Methods: The study included 128 patients with resectable stage II-III gastric cancer, in which 63 were given neoadjuvant Io+Chemo, and 65 Chemo alone. Patients given Io+Chemo were treated with 2-4 cycles of PD-(L)1 inhibitor (Pembrolizumab, Sintililimab or Nivolumab) with S-1 and oxaliplatin (SOX) or capecitabine and oxaliplatin (XELOX) before surgical resection. Patients given Chemo were treated with 2-4 cycles of SOX or XELOX before surgical resection. Tumor tissues were evaluated for tumor-infiltrating immune cells (TIICs) using immunohistochemistry and QuPath software quantitative analysis, for detecting T, B, NK, plasma cells, and macrophages. The relationship between TIICs and different neoadjuvant treatment regimens and pathological responses was also explored.

Results: Compared with Chemo, Io+Chemo induced higher rates of pathological complete response (33.3 vs. 9.2%, p=0.001) and major pathological response (MPR) (49.2 vs. 30.8%, p=0.033). Compared with Chemo group, density of CD4⁺(1904.8 vs. 1530), CD8⁺(1982.9 vs. 1124.4), CD20⁺(1115.6 vs. 574), CD38⁺(1580.4 vs. 1128), CD138⁺(1237.2 vs. 496.4), and CD56⁺ (596.8 vs. 159) cells was increased 24.5%, 76.4%, 94.4%, 40.1%, and 149.2% respectively, whereas CD163⁺ macrophages (994.4 vs. 1706) was decreased 41.7% in Io+Chemo group.

Conclusions: Our study favors neoadjuvant Io+Chemo over Chemo and reveals Io+Chemo can induce the formation of an immune-activated microenvironment that make Io+Chemo superior to Chemo.
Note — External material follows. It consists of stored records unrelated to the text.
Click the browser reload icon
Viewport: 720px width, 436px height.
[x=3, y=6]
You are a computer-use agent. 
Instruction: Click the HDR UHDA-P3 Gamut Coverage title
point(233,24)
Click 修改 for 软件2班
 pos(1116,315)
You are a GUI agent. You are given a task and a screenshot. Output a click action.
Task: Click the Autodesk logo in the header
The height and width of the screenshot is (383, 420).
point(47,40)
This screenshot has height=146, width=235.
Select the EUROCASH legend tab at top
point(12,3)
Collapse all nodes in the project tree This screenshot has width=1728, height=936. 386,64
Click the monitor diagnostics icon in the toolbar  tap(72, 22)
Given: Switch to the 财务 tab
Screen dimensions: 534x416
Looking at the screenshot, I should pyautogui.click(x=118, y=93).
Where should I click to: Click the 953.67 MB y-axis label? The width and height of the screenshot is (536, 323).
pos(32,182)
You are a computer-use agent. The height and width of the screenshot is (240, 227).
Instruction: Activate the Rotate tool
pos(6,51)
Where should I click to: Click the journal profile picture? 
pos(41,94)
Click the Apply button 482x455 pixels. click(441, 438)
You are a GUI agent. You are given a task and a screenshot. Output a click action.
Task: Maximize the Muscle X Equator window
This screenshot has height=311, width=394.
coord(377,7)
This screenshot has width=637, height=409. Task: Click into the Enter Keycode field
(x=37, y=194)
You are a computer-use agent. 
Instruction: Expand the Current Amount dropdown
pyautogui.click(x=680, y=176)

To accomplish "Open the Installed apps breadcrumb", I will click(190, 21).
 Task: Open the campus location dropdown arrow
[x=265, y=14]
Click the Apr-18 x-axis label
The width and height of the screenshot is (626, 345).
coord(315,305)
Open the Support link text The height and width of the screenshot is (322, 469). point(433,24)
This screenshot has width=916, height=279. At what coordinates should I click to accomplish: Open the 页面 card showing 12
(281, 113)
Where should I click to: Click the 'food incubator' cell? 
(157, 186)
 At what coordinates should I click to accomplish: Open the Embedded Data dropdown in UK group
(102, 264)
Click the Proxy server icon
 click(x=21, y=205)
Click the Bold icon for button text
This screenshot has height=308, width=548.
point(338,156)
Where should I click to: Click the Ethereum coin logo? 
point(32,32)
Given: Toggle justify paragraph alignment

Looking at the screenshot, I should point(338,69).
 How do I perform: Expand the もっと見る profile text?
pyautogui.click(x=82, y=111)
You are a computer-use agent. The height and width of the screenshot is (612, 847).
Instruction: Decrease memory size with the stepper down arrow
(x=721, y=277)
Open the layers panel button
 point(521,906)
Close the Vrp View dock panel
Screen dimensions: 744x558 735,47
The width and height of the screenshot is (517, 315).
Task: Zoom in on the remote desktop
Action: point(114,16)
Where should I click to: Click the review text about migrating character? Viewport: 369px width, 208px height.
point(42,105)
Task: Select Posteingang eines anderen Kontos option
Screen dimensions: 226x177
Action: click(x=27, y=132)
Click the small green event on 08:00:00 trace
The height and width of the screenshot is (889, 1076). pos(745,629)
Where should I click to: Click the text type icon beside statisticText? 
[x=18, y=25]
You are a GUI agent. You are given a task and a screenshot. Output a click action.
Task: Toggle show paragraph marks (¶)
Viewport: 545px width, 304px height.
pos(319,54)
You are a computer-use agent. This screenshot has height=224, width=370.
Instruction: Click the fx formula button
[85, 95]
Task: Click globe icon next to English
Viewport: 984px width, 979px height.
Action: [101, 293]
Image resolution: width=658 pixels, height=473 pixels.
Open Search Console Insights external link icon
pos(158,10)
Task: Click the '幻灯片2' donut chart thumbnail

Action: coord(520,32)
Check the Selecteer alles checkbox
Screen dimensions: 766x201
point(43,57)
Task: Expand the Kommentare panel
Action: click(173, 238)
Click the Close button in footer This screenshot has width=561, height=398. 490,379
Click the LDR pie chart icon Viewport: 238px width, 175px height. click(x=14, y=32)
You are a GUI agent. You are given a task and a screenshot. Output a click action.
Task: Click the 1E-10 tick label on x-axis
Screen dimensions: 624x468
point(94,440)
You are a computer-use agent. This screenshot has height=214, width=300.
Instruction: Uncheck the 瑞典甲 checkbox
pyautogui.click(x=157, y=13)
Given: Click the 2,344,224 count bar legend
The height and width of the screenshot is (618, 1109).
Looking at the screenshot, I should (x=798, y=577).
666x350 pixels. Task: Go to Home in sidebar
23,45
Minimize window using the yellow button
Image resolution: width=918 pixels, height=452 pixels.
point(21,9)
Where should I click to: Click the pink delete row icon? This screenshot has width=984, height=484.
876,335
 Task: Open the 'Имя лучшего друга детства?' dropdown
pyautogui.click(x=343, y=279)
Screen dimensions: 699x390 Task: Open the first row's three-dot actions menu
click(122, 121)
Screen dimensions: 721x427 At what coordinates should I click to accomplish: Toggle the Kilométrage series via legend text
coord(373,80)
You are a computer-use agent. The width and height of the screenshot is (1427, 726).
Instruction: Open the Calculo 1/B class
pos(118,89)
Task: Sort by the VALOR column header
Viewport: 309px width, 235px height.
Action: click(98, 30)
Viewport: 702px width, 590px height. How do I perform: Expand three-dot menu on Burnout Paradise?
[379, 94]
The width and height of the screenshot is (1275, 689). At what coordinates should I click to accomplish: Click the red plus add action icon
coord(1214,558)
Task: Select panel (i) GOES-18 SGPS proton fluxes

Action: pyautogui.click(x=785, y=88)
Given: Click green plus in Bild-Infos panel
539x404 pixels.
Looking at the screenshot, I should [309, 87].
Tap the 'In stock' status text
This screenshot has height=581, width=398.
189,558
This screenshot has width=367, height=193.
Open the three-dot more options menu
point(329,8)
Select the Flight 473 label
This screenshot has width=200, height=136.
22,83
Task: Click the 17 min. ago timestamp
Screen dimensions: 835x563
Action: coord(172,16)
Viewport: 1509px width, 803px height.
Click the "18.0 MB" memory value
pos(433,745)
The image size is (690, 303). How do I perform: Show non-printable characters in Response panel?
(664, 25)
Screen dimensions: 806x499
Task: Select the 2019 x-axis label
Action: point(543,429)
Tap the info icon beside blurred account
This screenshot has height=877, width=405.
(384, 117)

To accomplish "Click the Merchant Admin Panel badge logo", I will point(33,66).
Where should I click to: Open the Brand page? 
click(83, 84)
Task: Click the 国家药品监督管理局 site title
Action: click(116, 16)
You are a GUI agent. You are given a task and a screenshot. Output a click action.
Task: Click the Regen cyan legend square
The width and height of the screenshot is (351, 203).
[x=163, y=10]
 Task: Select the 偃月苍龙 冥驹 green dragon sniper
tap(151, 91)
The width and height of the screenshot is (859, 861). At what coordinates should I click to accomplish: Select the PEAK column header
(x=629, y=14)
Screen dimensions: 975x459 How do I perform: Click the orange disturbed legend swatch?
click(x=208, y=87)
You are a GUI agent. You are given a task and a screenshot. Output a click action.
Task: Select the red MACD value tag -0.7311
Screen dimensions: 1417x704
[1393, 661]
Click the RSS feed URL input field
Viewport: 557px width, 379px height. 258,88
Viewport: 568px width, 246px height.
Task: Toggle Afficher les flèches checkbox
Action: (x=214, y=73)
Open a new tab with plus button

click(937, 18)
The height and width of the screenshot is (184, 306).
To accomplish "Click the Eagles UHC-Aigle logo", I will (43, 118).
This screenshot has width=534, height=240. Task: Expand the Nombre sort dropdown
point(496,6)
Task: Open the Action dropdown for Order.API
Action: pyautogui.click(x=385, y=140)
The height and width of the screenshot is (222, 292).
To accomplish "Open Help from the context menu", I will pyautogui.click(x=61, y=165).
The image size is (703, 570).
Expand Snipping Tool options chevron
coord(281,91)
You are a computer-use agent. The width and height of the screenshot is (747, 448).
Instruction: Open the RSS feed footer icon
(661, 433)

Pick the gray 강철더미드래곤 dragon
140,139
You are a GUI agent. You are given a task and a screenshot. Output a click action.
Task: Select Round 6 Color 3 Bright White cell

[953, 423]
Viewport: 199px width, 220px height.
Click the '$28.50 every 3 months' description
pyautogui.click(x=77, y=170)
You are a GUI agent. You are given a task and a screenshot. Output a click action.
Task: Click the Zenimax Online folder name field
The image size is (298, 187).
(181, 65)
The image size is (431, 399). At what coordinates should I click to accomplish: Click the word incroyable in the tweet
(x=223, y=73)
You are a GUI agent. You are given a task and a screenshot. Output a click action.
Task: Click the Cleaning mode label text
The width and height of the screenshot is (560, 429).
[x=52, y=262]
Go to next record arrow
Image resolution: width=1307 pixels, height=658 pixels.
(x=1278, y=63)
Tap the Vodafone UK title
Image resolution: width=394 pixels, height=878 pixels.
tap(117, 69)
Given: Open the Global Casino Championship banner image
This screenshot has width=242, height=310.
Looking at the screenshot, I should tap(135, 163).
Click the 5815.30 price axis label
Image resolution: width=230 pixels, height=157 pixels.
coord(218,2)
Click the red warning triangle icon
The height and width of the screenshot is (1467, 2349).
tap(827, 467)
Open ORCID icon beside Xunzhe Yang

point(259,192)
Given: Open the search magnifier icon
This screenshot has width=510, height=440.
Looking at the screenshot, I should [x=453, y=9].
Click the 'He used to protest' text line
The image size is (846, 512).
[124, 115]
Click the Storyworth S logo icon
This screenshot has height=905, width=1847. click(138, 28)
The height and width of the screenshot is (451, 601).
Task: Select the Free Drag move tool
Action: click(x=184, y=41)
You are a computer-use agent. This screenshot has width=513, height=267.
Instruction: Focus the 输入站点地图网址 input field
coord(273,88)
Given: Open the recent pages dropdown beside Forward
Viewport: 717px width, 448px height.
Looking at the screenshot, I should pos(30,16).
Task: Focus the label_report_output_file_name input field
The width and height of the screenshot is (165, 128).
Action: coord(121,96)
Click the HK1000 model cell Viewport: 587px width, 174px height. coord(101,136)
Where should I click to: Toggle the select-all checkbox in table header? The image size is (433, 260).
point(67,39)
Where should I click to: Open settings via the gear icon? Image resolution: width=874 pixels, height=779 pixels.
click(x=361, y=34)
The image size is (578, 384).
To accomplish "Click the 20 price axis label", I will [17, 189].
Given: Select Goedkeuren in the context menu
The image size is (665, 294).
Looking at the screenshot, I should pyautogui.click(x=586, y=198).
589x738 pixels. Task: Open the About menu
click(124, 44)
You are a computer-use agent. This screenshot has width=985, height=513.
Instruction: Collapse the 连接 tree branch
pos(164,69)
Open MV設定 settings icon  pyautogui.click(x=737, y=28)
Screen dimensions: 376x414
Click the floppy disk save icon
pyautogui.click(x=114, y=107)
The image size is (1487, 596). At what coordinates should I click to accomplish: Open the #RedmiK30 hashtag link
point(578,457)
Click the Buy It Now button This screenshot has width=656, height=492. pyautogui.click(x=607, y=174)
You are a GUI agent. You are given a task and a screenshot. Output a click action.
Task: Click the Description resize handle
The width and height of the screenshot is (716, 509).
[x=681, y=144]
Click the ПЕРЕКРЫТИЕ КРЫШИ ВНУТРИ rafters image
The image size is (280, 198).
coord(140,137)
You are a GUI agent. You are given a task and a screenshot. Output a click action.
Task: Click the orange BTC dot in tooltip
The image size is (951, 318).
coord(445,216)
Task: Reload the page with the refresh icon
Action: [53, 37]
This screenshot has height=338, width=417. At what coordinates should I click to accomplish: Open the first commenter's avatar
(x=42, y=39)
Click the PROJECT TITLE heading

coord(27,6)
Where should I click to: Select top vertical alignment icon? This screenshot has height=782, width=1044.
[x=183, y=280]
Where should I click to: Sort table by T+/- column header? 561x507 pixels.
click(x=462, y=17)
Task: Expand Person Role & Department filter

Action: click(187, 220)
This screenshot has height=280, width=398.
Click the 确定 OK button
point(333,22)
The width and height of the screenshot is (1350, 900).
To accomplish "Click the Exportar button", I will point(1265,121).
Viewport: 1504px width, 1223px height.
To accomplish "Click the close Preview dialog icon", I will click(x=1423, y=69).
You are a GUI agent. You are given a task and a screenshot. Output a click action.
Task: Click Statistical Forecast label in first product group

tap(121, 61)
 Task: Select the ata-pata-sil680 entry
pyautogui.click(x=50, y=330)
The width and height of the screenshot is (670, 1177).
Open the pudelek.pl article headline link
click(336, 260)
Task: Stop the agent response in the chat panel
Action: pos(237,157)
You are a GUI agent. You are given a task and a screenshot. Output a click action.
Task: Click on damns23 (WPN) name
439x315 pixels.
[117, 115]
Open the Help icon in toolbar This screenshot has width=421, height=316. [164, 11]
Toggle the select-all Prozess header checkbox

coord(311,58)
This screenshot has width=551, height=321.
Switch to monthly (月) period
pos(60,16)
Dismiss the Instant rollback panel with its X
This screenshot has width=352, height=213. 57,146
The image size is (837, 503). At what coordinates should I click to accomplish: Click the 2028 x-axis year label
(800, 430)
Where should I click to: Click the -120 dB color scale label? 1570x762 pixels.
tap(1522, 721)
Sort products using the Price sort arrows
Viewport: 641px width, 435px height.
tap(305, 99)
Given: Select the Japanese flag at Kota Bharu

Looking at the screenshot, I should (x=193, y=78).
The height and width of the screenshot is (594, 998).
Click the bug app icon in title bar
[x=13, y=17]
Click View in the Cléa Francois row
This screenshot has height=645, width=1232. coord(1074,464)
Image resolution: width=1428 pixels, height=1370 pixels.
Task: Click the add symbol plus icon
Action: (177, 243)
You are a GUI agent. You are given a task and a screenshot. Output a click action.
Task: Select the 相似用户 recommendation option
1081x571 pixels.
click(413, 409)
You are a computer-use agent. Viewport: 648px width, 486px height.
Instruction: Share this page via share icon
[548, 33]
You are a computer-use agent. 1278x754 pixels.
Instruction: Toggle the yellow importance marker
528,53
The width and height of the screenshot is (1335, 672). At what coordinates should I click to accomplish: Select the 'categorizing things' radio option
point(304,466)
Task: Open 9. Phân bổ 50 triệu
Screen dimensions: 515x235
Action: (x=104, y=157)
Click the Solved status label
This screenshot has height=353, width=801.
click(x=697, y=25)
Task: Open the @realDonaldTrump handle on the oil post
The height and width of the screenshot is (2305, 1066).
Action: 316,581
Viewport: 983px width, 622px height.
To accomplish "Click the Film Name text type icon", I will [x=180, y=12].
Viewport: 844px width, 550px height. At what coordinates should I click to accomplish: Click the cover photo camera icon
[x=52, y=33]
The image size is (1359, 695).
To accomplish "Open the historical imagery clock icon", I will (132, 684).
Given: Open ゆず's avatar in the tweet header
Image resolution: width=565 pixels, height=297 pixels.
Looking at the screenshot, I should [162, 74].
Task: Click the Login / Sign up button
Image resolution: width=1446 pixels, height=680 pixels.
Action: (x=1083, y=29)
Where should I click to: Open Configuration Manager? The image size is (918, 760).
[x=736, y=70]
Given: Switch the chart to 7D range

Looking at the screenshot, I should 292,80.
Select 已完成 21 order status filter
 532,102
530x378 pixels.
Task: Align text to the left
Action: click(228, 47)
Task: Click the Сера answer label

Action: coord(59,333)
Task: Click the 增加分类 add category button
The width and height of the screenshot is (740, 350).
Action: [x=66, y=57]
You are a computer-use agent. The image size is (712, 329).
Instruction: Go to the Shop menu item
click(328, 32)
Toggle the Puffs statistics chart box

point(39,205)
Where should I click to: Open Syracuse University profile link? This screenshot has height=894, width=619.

Keywords: gastric cancer; immunochemotherapy; neoadjuvant therapy; tumor immune microenvironment; tumor-infiltrating immune cells.

Figure 1

Study design examining effects of neoadjuvant therapies on resectable LAGC patients. (A) Study flow chart depicting the study protocol. According to our inclusion and exclusion criteria, a total of 128 patients with gastric cancer who underwent surgical resection after neoadjuvant therapy were included in the trial, of which 63 received Io+Chemo and 65 received Chemo. Their pathological response and TIICs of tumor, stromal, and total (tumor + stroma) were evaluated. All samples have been evaluated TIICs in stroma. Due to 27 patients achieved pCR, i.e., no tumor cells remained, TIICs were only evaluated in stroma of these samples. (B) The endpoints explored and sample details in each analysis. ① Evaluated the pathological response of patients received neoadjuvant Io+Chemo and Chemo; ② Evaluate the effect of neoadjuvant Io+Chemo and Chemo on TIICs; ③ Evaluated the relationship between pathological response and TIICs in different treatment subgroups. LAGC, local advanced gastric cancer; TIICs, Tumor infiltrating immune cells; NAT, neoadjuvant therapy; pCR, pathological complete response; MPR, major pathological response; Io+Chemo, immunochemotherapy; Chemo, chemotherapy.

Figure 2

Import scanned slides into QuPath software and (A) Create annotations for tumor and stroma. (B) Separating stains, check “Estimate stain vectors” for better cell detection. (C) Select five suitable sections in each of the tumor and stroma, each with an area of 500 × 500 μm, and add annotations for them. (D) Select "Analyze" →"cell detection"→"positive detection"→check "Single threshold". (E) Select "show annotation measurements" to export the data which contains percentage and density. (F) Select "Analyze" →"cell detection"→"positive detection"→uncheck "Single threshold". (G) Select "show annotation measurements" to export the data which contains H-score values.

Figure 3

Comparison of TIIC subsets in patients treated with neoadjuvant Io+Chemo versus Chemo. The scatter plot was shown as median. The density and percentage of CD3 (A), CD4 (B), CD8 (C), CD20 (D), CD38 (E), CD138 (F), CD56 (G), CD68 (H), CD163 (I) were statistical different in responders and non-responders. Figure was created with R. *p<0.05; **p<0.01; ***p<0.001; ns, no statistical significance.

Figure 4

Comparison of TIIC between Io+Chemo and Chemo by immunohistochemistry. HE: the more immune cells in Io+Chemo specimens (A) than in Chemo specimens (B). CD4: the density of Io+Chemo specimens (C) was higher than Chemo specimens (D). CD8: the density of Io+Chemo specimens (E) was higher than Chemo specimens (F) CD20: the density of Io+Chemo specimens (G) was higher than Chemo specimens (H). CD163: the density of Io+Chemo specimens (I) was lower than Chemo specimens (J).